> Set problem
Convert the records starting with the line that contains "The height and width of the screenshot is (426, 846)." and going on through the line that contains "coord(802,419)" into a numbered list, leaving out blank lines.

> Data entries
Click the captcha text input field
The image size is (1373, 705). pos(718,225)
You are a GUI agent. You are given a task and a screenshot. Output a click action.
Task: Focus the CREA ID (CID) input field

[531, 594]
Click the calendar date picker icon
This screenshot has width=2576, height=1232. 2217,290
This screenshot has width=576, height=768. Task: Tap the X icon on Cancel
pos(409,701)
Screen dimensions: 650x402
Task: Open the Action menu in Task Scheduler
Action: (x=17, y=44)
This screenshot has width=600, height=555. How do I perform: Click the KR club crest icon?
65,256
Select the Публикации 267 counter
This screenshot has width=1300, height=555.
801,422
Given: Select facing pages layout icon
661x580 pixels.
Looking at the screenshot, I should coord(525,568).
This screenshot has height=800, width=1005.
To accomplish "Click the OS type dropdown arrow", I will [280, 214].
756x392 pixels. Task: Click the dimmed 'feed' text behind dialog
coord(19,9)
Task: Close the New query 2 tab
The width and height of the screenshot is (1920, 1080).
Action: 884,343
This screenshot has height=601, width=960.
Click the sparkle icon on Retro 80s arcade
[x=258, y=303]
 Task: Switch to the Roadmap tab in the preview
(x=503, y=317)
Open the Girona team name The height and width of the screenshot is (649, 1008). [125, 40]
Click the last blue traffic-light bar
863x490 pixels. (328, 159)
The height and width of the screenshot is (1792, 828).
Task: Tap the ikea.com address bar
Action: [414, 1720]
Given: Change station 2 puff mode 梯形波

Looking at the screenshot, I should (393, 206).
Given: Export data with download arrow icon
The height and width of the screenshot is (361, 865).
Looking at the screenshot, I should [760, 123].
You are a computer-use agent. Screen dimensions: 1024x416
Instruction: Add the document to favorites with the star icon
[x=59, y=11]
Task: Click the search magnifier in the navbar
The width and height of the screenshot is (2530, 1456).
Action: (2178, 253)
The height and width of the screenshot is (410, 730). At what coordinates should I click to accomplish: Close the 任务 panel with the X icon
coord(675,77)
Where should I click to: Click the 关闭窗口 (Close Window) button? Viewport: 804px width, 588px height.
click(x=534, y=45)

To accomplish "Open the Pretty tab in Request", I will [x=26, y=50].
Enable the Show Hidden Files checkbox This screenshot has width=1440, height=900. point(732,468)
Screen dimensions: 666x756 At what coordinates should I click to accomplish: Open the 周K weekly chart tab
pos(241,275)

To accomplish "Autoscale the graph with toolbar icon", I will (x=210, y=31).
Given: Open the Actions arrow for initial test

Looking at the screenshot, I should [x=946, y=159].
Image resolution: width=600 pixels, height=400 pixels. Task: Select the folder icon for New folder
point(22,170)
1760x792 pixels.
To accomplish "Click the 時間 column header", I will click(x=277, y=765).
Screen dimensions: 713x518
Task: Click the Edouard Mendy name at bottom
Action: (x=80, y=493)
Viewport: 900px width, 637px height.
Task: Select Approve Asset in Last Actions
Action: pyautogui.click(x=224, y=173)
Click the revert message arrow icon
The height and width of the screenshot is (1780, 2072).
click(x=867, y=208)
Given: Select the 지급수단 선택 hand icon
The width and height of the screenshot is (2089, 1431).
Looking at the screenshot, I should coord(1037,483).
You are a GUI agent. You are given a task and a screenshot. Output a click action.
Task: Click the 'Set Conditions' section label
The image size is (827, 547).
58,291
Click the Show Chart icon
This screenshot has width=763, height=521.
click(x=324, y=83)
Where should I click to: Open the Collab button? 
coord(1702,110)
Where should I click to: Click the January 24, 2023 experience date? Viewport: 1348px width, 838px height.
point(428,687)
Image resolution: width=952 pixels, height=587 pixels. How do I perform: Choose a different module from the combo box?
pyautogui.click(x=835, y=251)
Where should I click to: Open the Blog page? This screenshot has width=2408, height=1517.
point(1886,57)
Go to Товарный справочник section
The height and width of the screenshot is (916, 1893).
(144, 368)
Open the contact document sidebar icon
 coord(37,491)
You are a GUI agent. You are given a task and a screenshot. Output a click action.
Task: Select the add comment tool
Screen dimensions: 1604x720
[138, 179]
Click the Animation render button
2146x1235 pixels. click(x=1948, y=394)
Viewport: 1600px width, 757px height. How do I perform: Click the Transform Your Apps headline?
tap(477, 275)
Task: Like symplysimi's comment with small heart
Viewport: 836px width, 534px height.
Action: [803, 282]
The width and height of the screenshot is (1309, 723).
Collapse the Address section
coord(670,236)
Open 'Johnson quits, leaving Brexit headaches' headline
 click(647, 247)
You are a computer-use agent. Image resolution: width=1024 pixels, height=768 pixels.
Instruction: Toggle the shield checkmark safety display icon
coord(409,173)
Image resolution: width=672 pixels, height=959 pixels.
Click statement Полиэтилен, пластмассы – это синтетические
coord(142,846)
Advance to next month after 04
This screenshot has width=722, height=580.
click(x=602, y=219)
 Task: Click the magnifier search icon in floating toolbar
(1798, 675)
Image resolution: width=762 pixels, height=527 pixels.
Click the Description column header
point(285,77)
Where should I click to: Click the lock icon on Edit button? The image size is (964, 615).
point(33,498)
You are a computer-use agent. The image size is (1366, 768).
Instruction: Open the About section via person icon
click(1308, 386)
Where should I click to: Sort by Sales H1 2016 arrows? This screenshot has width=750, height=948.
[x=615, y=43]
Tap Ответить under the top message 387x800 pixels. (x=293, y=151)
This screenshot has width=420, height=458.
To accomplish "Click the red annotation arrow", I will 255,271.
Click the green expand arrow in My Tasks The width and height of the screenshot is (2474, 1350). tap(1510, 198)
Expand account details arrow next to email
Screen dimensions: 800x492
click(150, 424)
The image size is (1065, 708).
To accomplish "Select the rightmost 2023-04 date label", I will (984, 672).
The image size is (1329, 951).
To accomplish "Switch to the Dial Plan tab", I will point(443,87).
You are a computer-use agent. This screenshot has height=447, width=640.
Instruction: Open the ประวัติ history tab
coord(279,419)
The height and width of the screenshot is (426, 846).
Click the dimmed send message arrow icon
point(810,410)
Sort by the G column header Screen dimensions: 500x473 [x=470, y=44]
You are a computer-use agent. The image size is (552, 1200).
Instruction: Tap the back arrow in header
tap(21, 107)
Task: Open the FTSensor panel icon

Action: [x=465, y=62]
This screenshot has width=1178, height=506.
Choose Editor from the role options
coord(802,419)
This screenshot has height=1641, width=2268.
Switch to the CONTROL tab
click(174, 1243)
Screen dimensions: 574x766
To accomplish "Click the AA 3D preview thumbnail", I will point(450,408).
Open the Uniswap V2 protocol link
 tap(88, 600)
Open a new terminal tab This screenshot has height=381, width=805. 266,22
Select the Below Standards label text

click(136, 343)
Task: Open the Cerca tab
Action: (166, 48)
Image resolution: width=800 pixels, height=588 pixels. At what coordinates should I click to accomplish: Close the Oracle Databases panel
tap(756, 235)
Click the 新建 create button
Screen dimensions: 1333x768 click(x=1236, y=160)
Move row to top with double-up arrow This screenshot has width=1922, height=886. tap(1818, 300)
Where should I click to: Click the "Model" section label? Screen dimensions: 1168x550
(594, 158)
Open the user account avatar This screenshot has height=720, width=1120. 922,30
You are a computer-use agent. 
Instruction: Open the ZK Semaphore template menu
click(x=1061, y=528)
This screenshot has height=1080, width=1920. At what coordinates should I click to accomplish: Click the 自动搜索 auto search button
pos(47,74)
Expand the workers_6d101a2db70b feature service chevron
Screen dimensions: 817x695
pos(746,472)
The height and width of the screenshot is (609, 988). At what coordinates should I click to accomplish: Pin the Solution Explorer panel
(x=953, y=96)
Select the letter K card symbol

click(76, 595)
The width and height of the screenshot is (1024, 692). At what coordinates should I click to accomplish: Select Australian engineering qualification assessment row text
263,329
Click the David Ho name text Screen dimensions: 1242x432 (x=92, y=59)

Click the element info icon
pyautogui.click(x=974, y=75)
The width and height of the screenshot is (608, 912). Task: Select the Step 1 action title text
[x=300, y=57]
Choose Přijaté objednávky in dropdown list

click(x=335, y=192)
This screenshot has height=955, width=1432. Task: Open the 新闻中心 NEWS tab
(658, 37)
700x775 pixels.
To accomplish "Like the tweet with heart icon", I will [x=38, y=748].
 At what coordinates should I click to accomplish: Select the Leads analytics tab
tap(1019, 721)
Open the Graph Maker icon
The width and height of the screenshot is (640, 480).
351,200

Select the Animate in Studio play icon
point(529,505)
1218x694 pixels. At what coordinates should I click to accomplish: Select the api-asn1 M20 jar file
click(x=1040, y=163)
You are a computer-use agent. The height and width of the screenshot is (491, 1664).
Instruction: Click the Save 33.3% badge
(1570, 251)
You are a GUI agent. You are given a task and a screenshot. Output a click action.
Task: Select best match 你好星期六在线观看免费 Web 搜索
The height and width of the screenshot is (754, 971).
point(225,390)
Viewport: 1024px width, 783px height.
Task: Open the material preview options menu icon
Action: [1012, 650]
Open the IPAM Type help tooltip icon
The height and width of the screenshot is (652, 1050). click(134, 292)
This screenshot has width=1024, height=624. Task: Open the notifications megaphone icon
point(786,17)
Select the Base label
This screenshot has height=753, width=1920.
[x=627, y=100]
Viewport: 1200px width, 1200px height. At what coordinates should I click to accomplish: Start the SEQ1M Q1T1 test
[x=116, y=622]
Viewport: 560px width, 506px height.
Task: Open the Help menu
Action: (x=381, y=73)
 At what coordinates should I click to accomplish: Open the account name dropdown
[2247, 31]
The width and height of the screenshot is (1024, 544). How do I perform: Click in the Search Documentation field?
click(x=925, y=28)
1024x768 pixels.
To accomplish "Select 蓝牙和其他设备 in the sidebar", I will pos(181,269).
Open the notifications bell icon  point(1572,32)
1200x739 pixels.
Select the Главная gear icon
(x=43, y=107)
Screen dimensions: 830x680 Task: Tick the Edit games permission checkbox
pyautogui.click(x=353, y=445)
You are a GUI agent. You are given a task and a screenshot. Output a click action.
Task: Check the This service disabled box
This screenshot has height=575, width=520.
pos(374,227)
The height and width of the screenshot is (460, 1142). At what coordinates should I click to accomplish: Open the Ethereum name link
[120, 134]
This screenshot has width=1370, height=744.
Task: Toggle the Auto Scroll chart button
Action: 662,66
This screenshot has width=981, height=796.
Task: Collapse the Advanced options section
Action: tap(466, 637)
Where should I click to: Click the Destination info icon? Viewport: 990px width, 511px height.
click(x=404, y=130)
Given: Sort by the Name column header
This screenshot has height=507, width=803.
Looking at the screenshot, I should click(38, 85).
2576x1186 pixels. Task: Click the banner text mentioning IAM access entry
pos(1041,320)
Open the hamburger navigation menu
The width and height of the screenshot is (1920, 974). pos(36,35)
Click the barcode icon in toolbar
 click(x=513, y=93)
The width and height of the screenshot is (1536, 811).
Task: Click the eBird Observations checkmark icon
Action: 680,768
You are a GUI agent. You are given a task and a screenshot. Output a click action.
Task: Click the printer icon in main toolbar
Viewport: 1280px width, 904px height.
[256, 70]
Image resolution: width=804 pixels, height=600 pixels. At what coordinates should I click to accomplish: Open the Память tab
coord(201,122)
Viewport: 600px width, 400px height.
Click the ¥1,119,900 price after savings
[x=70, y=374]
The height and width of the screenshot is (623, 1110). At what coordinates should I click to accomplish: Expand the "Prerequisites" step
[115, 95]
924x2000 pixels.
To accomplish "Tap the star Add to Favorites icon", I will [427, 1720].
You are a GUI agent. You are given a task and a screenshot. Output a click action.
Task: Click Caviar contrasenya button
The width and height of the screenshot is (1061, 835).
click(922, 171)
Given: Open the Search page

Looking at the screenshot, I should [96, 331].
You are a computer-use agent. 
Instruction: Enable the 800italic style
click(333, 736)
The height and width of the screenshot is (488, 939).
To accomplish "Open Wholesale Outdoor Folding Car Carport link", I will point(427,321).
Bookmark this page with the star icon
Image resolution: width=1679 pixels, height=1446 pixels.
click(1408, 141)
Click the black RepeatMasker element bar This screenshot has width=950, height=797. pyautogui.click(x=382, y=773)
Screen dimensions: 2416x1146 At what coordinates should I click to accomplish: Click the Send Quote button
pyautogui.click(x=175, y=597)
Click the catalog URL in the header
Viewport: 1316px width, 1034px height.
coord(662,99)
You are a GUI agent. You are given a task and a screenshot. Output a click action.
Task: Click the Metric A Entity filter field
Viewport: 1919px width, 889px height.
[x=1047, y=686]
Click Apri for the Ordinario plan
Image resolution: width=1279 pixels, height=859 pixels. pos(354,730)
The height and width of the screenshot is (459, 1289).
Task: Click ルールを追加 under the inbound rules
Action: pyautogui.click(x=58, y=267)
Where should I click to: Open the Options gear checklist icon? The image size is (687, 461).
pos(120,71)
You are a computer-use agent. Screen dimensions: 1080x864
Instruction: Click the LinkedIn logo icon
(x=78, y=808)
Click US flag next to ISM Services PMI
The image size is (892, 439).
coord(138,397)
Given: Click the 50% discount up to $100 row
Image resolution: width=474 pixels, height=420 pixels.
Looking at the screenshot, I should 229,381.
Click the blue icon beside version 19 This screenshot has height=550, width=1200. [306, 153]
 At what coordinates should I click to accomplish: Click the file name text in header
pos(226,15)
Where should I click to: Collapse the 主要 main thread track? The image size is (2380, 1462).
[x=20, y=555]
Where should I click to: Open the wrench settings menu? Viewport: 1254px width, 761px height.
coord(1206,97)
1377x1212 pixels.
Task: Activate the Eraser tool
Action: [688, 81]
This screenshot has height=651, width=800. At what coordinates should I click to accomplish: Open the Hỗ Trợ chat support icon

> Exercise solution
1. The height and width of the screenshot is (426, 846).
2. Click the dimmed send message arrow icon
3. point(810,410)
4. Sort by the G column header Screen dimensions: 500x473 [x=470, y=44]
5. You are a computer-use agent. The image size is (552, 1200).
6. Instruction: Tap the back arrow in header
7. tap(21, 107)
8. Task: Open the FTSensor panel icon
9. Action: [x=465, y=62]
10. This screenshot has width=1178, height=506.
11. Choose Editor from the role options
12. coord(802,419)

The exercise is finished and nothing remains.